EXTRACTED MATERIAL »
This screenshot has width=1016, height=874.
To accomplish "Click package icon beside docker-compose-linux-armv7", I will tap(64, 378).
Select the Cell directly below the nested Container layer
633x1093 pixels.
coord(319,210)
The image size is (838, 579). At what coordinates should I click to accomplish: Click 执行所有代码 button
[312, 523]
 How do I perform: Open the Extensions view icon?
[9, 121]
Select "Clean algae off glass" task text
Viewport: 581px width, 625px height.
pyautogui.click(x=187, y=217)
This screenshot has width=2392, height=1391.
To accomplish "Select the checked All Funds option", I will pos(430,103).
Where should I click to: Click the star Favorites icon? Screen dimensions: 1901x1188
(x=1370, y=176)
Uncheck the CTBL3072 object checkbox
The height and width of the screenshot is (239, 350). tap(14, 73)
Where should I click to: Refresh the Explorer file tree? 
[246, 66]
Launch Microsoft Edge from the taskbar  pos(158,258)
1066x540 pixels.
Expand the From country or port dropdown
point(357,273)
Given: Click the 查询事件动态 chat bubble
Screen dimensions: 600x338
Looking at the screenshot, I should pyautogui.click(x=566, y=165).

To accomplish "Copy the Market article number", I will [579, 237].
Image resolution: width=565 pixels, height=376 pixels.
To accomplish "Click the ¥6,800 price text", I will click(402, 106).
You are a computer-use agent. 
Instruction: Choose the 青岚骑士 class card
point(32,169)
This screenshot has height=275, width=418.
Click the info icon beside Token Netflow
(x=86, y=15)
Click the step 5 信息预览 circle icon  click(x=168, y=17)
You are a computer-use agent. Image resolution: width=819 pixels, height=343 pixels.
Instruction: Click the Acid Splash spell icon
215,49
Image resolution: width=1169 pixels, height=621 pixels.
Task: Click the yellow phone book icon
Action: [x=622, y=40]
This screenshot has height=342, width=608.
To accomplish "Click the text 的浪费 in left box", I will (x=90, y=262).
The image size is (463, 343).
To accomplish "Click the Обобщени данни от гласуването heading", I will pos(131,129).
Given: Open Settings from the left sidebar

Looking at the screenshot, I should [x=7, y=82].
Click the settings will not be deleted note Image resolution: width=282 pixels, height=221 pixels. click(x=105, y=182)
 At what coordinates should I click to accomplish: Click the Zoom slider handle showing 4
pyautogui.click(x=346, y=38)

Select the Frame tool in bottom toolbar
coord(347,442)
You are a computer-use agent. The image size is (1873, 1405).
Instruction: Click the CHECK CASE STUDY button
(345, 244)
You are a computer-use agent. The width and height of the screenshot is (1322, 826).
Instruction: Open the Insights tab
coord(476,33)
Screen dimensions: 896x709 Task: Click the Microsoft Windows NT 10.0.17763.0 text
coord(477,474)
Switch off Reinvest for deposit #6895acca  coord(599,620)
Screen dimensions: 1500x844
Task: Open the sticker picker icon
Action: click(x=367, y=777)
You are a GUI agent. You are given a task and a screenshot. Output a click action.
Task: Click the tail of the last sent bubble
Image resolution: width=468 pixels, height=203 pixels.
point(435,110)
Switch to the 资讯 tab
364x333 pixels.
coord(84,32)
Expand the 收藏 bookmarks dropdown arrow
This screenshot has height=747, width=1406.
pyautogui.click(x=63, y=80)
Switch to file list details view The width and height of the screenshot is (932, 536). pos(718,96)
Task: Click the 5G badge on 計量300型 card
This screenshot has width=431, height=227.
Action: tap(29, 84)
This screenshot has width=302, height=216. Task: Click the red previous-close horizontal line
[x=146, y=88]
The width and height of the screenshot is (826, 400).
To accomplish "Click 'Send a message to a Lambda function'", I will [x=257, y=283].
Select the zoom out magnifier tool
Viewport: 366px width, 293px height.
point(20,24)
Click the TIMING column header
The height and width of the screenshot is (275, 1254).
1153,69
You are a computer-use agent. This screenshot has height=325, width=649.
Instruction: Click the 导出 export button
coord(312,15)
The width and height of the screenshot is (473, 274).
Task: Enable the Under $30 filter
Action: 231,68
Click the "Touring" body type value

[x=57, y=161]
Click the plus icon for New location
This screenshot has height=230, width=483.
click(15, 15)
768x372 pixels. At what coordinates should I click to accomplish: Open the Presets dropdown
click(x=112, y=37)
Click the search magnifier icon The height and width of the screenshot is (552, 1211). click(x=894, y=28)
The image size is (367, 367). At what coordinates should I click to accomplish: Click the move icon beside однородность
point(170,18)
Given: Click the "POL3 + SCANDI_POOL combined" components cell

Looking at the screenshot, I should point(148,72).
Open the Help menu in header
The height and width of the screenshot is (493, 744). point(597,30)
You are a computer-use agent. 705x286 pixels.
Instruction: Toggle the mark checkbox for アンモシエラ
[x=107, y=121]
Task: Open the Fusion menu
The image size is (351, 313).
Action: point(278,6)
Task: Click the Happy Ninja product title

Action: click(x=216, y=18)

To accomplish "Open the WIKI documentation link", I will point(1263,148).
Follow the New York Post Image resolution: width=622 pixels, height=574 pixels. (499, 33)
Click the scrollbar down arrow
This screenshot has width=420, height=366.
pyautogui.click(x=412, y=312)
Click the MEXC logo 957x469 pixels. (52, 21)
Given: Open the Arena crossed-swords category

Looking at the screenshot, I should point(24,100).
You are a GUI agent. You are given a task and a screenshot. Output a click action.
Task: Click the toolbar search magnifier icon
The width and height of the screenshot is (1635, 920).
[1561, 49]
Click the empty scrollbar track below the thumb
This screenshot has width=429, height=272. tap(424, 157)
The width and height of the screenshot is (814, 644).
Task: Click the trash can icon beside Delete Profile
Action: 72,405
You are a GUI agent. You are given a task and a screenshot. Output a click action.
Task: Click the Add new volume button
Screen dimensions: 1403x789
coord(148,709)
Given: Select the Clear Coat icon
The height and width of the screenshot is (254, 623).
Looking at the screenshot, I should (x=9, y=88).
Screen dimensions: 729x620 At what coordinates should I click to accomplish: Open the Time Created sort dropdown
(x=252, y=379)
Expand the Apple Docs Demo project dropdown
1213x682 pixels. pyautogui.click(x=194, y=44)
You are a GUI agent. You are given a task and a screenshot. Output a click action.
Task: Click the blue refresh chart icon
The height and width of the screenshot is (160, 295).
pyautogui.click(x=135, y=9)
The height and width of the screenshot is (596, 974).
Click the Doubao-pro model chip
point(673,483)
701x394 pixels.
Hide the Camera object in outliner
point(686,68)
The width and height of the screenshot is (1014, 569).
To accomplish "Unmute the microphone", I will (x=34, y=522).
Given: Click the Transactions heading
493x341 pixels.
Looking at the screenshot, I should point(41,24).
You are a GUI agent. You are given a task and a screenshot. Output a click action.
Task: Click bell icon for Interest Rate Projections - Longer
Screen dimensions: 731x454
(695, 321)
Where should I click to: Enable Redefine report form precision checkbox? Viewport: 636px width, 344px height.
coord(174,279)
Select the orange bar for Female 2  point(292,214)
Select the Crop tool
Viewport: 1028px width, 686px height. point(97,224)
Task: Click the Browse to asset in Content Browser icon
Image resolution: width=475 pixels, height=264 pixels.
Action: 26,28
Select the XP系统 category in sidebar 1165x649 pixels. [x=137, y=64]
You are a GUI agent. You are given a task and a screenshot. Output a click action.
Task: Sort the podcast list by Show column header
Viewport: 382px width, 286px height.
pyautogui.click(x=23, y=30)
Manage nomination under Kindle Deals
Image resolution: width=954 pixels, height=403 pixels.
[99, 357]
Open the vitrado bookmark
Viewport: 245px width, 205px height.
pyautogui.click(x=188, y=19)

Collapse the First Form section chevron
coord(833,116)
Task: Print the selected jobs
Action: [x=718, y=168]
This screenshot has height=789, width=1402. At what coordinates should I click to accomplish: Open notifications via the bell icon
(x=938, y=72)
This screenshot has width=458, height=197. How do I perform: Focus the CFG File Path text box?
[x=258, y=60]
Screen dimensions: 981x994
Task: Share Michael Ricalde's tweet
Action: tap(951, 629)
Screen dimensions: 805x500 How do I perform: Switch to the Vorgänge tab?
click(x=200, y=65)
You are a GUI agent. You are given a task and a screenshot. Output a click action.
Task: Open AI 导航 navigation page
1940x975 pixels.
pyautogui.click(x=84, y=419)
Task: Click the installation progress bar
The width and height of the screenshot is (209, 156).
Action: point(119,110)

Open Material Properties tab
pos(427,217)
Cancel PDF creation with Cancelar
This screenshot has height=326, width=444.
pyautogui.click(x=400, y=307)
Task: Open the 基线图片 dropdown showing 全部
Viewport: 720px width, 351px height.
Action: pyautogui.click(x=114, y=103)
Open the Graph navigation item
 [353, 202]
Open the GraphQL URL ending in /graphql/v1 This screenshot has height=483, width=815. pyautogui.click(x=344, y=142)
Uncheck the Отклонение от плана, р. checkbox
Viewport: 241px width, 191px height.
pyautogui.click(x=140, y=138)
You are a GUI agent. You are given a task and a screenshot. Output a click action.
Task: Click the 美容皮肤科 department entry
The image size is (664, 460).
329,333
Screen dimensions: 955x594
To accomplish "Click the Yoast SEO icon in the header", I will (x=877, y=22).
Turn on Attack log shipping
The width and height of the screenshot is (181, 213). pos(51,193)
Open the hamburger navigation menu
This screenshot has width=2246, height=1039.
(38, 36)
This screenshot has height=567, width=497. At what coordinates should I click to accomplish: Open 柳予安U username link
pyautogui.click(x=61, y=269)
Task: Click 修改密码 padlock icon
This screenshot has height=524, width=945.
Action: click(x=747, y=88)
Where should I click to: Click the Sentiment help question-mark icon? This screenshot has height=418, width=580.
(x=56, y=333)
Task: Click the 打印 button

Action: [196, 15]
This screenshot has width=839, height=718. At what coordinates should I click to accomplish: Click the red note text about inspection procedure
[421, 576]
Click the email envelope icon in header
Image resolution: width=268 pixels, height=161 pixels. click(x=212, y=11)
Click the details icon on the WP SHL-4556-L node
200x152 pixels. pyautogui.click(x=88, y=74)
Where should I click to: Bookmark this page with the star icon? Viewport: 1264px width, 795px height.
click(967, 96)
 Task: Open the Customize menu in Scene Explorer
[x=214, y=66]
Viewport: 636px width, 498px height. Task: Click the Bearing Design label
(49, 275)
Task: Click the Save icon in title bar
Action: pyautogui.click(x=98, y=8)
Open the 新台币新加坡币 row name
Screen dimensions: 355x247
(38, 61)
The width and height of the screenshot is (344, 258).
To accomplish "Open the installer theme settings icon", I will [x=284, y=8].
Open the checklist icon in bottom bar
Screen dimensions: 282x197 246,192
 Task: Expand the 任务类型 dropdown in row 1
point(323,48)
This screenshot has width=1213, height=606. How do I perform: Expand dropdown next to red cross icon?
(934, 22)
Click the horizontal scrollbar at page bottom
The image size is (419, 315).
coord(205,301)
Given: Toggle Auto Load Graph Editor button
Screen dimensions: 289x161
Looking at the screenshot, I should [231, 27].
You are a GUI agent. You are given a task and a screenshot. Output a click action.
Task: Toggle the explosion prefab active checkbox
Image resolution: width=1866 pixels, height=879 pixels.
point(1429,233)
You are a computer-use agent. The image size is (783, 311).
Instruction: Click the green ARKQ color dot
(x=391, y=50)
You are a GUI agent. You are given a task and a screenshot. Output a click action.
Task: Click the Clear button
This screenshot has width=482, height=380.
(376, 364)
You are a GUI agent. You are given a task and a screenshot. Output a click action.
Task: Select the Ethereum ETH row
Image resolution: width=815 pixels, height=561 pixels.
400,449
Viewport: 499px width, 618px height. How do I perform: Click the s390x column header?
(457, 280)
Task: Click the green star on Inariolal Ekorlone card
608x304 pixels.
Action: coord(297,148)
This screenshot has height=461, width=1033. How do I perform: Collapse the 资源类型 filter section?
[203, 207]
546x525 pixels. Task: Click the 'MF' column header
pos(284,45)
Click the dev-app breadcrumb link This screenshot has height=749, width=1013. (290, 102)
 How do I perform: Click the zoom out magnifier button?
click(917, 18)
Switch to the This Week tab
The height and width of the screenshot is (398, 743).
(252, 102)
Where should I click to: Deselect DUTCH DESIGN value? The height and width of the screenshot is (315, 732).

AIM OF THE EXERCISE » Print the lines above without any changes, from the very first line down through the line containing "I will pos(430,103).", with both of those lines included.

RESPONSE TO THIS TASK »
This screenshot has width=1016, height=874.
To accomplish "Click package icon beside docker-compose-linux-armv7", I will tap(64, 378).
Select the Cell directly below the nested Container layer
633x1093 pixels.
coord(319,210)
The image size is (838, 579). At what coordinates should I click to accomplish: Click 执行所有代码 button
[312, 523]
 How do I perform: Open the Extensions view icon?
[9, 121]
Select "Clean algae off glass" task text
Viewport: 581px width, 625px height.
pyautogui.click(x=187, y=217)
This screenshot has width=2392, height=1391.
To accomplish "Select the checked All Funds option", I will pos(430,103).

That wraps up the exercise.